The increased cardiovascular mortality in treated hypertensive subjects as compared with untreated subjects is mainly due to high SBP levels under treatment. This result suggests that the excess risk found in treated hypertensives may be drastically reduced if SBP were brought under control.

摘要

目的

本研究旨在评估接受治疗的高血压患者心血管死亡率增加是由高血压水平升高所致,还是由相关危险因素和/或相关疾病的存在所致。

设计

研究样本包括来自预防性和临床研究队列的8893例接受治疗的高血压男性和女性,以及来自同一队列的25880例性别和年龄匹配的未接受治疗的受试者。随访8至12年以获取生命状态信息。

结果

接受治疗的高血压受试者收缩压(SBP)较高(+15 mmHg),舒张压较高(+9 mmHg),且相关危险因素和疾病的患病率较高。与未接受治疗的受试者相比,接受治疗的高血压患者心血管死亡率的风险比(RR)增加了两倍[RR,1.96;95%置信区间(CI),1.74 - 2.22],冠心病死亡率的风险比(RR,1.99;95%CI,1.63 - 2.44)。
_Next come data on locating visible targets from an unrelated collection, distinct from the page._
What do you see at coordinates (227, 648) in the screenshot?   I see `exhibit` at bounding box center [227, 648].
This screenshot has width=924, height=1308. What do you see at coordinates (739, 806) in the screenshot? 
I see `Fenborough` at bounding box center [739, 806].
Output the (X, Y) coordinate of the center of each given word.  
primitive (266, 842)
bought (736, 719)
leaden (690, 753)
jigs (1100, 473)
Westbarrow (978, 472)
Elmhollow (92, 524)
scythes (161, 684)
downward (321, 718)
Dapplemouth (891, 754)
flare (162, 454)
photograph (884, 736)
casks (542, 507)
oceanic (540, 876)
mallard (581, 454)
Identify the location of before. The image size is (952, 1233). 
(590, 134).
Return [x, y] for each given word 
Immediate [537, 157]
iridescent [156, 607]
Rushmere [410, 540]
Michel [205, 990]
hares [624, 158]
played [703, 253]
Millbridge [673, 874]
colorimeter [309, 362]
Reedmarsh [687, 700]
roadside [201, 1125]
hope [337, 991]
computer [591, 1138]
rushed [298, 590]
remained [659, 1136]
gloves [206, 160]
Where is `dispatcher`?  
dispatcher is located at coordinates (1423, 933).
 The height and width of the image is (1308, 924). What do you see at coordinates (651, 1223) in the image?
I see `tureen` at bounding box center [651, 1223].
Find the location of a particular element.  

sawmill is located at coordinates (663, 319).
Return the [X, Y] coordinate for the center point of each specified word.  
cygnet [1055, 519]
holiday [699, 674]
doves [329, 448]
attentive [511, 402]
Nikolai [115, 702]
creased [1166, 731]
对不可改变的危险因素进行调整后,仅略微降低了在接受治疗的受试者中观察到的心血管额外风险:心血管死亡率的RR为1.77;95%CI,1.56 - 2.00;冠心病死亡率的RR为1.76;95%CI,1.44 - 2.16。在对可改变的相关危险因素进行额外调整后,接受治疗的受试者死亡率仍持续增加:心血管死亡率的RR为1.52;95%CI,1.33 - 1.74;冠心病死亡率的RR为1.49;95%CI,1.19 - 1.86。仅在对SBP进行额外调整后,两组受试者的心血管死亡率和冠心病死亡率才相似:RR分别为1.06;95%CI,0.92 - 1.23和RR,1.06;95%CI,0.85 - 1.35。

结论

与未接受治疗的受试者相比,接受治疗的高血压患者心血管死亡率增加主要是由于治疗期间的高SBP水平。这一结果表明,如果SBP得到控制,在接受治疗的高血压患者中发现的额外风险可能会大幅降低。